In de regeling omtrent de Performance Management Cyclus (verder: PMC), staat onder meer het volgende:
Uitgangspunten PMC 2018- Cyclus bestaat uit: gesprek persoonlijke doelstellingen, voortgangsgesprek en de eindevaluatie-
Vaststellen en accorderen persoonlijke doelstellingen vóór 1 april (anders geen maximale salarisverhoging)- Iedere medewerker, die op 1 januari minimaal 3 maanden in dienst is, ontvangt jaarlijks in ieder geval de jaarlijkse indexatie: prijsindexcijfer voor de gezinsconsumptie over het lopende kalenderjaar (CBS). De directie behoudt zich het recht voor om af te zien van deze indexatie indien de bedrijfsresultaten die niet toelaten- Bovenop de jaarlijkse indexatie kun je een percentuele salarisverhoging behalen op basis van de score op jouw eindevaluatie(…)Er is sprake van een zevental salarisbandbreedtes met een maximumbedrag per maand per bandbreedte. Bijna alle functies zijn ingedeeld in een bandbreedte.

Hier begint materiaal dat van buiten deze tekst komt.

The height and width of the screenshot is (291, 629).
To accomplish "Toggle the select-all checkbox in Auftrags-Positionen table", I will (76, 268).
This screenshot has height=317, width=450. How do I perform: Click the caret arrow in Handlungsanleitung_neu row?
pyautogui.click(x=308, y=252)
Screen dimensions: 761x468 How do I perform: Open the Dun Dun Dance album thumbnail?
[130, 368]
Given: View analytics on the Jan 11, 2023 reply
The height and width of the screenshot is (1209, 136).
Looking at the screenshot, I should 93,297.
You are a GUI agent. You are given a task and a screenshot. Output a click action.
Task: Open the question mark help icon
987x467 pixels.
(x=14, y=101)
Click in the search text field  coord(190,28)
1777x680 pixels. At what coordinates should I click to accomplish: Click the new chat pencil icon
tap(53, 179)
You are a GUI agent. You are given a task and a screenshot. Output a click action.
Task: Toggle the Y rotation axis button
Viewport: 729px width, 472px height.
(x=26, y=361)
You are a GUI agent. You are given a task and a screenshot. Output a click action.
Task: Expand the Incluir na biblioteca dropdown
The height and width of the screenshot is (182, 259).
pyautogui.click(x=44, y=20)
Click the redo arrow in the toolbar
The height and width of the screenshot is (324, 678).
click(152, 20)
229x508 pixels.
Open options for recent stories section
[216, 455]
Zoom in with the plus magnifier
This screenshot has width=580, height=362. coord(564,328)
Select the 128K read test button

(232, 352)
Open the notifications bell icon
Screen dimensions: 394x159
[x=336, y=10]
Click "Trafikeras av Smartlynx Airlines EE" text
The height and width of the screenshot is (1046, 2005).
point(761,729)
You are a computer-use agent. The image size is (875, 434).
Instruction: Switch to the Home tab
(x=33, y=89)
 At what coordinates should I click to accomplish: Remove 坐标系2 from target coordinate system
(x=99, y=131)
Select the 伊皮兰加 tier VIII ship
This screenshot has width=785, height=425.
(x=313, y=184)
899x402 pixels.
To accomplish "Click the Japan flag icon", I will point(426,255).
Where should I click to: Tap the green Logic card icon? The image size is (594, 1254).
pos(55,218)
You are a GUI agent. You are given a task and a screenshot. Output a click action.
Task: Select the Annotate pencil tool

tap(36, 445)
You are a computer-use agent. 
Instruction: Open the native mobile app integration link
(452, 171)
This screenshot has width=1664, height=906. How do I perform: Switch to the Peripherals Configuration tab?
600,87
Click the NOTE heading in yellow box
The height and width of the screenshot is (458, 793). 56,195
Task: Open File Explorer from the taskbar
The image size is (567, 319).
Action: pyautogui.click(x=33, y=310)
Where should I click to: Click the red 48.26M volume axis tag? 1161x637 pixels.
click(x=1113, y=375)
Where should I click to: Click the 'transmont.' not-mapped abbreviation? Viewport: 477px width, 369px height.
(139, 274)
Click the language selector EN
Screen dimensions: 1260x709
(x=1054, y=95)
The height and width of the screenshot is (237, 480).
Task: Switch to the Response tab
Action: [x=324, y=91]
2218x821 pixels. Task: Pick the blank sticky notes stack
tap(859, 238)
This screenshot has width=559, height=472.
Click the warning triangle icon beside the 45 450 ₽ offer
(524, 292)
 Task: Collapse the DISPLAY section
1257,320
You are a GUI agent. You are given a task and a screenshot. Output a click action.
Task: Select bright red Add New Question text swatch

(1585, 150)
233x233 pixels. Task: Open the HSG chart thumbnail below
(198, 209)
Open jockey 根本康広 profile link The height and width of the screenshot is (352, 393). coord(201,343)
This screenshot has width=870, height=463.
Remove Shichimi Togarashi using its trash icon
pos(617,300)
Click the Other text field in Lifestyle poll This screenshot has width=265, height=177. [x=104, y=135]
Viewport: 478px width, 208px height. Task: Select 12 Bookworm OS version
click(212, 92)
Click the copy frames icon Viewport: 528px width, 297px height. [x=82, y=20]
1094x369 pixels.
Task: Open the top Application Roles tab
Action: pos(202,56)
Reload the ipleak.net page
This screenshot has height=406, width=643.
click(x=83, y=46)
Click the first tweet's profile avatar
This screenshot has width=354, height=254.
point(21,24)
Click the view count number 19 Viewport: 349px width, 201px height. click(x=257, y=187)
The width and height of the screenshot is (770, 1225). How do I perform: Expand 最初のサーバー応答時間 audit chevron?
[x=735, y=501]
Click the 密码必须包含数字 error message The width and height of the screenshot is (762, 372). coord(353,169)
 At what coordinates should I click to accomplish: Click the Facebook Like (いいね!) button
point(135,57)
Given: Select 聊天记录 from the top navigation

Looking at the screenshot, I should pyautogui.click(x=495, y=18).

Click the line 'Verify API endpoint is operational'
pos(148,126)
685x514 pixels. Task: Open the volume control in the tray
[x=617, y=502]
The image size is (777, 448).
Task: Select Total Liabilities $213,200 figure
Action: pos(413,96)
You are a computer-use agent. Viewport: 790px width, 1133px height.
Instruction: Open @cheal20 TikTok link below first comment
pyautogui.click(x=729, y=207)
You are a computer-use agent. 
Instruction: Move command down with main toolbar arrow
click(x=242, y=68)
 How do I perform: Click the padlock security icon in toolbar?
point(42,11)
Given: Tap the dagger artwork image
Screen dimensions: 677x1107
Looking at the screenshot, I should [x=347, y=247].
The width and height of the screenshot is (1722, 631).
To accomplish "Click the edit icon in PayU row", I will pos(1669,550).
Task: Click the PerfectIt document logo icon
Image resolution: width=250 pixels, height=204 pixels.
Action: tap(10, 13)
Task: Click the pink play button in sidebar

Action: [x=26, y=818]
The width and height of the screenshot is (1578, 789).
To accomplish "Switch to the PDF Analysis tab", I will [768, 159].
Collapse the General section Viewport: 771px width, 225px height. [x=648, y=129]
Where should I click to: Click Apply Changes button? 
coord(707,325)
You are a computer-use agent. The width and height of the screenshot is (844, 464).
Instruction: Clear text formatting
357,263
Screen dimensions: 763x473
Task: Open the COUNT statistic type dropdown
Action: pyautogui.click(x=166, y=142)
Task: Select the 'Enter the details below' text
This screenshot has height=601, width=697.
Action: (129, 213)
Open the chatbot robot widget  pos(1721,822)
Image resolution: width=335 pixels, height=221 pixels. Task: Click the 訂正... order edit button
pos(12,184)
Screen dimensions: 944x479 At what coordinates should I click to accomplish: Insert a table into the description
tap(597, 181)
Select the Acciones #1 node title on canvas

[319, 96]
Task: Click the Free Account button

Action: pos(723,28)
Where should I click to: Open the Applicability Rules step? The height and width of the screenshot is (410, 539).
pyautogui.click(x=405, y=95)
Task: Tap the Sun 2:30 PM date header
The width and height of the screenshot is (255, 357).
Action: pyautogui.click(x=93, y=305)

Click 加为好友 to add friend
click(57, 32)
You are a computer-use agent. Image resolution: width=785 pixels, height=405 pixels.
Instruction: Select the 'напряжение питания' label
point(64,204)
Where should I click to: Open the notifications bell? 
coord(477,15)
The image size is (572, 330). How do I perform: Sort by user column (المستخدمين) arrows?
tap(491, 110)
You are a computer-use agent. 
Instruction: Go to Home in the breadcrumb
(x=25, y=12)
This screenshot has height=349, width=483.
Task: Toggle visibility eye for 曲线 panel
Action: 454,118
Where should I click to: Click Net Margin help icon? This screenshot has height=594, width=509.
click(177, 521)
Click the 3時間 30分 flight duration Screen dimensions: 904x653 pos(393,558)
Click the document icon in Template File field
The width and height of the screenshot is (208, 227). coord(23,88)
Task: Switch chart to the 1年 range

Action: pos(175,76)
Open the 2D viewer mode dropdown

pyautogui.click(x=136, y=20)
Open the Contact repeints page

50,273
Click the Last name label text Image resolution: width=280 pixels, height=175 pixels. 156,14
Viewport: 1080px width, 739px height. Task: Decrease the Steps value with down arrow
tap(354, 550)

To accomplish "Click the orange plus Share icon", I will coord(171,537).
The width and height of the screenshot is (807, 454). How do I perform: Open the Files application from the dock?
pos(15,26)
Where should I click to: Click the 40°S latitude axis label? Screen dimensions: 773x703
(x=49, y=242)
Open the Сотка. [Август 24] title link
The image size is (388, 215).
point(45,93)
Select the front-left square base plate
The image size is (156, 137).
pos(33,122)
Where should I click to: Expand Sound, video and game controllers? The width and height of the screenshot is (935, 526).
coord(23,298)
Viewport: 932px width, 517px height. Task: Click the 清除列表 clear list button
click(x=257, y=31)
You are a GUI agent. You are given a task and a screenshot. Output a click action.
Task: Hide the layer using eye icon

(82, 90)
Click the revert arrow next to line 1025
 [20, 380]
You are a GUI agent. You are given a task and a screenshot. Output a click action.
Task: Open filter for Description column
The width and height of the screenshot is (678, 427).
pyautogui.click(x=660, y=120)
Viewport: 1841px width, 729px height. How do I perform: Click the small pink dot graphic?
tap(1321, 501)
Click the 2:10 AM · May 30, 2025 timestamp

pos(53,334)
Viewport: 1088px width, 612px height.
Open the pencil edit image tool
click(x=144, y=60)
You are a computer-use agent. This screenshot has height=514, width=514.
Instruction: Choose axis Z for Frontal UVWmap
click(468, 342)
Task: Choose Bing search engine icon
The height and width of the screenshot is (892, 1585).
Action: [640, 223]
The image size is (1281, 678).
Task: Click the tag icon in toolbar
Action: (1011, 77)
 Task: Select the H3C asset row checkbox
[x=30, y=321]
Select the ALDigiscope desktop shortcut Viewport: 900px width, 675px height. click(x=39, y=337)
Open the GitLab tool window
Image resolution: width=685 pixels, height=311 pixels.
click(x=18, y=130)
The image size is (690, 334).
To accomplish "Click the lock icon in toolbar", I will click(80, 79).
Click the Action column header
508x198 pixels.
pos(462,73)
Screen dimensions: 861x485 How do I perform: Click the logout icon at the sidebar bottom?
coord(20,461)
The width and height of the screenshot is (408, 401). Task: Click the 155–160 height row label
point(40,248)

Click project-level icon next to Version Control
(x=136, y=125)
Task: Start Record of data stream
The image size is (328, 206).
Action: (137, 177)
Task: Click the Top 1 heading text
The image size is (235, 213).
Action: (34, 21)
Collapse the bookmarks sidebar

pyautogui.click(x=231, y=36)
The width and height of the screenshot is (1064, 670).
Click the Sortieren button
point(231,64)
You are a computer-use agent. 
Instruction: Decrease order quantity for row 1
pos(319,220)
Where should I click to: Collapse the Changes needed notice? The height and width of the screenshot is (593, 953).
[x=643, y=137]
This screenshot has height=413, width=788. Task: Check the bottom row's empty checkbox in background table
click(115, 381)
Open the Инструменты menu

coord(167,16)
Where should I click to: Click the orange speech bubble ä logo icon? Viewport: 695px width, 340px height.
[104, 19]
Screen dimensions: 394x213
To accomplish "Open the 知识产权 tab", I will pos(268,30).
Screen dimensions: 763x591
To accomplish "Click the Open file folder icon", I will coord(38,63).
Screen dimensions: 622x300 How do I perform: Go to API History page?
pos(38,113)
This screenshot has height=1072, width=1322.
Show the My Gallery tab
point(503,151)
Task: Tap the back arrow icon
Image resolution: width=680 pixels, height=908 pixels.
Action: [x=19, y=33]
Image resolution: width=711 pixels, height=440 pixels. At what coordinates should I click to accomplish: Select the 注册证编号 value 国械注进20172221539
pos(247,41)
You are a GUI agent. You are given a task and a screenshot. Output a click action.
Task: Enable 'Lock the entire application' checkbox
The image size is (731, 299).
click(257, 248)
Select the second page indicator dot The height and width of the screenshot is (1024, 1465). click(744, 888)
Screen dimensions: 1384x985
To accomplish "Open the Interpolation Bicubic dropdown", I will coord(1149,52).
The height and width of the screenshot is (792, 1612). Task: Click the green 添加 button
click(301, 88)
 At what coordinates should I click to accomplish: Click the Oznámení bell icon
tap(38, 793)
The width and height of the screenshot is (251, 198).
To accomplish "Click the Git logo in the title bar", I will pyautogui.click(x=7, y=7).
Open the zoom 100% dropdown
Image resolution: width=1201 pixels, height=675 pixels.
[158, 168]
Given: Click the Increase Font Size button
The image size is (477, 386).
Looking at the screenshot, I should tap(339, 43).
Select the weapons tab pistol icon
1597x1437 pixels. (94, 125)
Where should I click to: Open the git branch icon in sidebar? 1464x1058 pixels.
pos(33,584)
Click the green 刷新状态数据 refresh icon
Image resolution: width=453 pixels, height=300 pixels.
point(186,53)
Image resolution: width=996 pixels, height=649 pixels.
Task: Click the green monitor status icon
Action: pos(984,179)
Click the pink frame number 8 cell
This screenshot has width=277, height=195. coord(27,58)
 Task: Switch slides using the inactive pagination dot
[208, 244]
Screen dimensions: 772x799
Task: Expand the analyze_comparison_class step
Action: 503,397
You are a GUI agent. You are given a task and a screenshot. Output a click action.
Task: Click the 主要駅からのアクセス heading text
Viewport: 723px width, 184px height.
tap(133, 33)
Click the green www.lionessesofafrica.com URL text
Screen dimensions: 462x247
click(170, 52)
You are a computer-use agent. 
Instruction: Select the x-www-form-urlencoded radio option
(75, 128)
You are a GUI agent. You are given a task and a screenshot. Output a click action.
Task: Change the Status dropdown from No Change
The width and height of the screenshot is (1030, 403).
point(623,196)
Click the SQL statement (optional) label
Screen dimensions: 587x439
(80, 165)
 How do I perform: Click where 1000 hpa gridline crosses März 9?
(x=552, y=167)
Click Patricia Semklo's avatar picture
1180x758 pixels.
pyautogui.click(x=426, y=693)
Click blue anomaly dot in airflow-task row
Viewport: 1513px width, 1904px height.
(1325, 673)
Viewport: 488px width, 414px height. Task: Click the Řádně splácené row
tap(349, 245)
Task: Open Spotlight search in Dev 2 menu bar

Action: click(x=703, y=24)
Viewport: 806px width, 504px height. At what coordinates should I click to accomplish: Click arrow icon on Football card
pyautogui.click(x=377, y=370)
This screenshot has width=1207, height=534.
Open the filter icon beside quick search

Wanneer jij meer verdient dan het maximum van de bandbreedte van jouw functie, kom je in de toekomst alleen in aanmerking voor de mogelijke jaarlijkse indexatie: prijsindexcijfer voor de gezinsconsumptie over het lopende kalenderjaar (CBS), tenzij er met jou andere afspraken gemaakt worden
1.8.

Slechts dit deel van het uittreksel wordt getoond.